§ Task objective:
Can you give the records, from the line containing "This screenshot has width=1255, height=810." through the end of the records, inclusive, as a Markdown table with the columns "No." and "Entry", numbering each line and leaving out blank lines?

(Collected data entries)
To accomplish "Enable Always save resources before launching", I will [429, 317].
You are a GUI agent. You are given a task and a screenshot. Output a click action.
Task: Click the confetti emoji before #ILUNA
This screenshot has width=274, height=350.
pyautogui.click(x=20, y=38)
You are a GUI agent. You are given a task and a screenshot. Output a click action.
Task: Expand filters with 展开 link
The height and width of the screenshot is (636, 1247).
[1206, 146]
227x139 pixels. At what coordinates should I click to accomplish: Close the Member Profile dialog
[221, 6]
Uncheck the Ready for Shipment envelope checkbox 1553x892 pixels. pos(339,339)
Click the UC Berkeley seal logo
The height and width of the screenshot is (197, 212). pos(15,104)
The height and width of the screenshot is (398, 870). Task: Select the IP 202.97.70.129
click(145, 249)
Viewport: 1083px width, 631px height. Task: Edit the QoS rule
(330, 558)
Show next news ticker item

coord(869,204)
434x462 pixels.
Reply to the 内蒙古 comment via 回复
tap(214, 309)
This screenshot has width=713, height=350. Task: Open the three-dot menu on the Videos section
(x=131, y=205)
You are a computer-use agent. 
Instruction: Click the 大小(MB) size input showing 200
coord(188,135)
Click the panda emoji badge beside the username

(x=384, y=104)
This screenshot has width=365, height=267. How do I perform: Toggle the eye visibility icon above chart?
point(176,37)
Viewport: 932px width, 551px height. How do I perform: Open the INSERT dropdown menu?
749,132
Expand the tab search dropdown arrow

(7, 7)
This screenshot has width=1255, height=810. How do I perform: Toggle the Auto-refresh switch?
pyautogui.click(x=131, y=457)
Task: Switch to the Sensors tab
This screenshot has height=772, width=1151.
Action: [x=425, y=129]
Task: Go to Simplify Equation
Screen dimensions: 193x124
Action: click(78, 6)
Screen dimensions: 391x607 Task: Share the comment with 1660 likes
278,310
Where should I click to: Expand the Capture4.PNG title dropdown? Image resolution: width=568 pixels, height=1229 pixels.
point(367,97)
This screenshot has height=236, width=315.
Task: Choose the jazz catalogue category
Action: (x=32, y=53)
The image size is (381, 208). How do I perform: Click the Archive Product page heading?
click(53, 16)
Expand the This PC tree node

§ Solution for this problem:
| No. | Entry |
|---|---|
| 1 | This screenshot has width=1255, height=810. How do I perform: Toggle the Auto-refresh switch? |
| 2 | pyautogui.click(x=131, y=457) |
| 3 | Task: Switch to the Sensors tab |
| 4 | This screenshot has height=772, width=1151. |
| 5 | Action: [x=425, y=129] |
| 6 | Task: Go to Simplify Equation |
| 7 | Screen dimensions: 193x124 |
| 8 | Action: click(78, 6) |
| 9 | Screen dimensions: 391x607 Task: Share the comment with 1660 likes |
| 10 | 278,310 |
| 11 | Where should I click to: Expand the Capture4.PNG title dropdown? Image resolution: width=568 pixels, height=1229 pixels. |
| 12 | point(367,97) |
| 13 | This screenshot has height=236, width=315. |
| 14 | Task: Choose the jazz catalogue category |
| 15 | Action: (x=32, y=53) |
| 16 | The image size is (381, 208). How do I perform: Click the Archive Product page heading? |
| 17 | click(53, 16) |
| 18 | Expand the This PC tree node |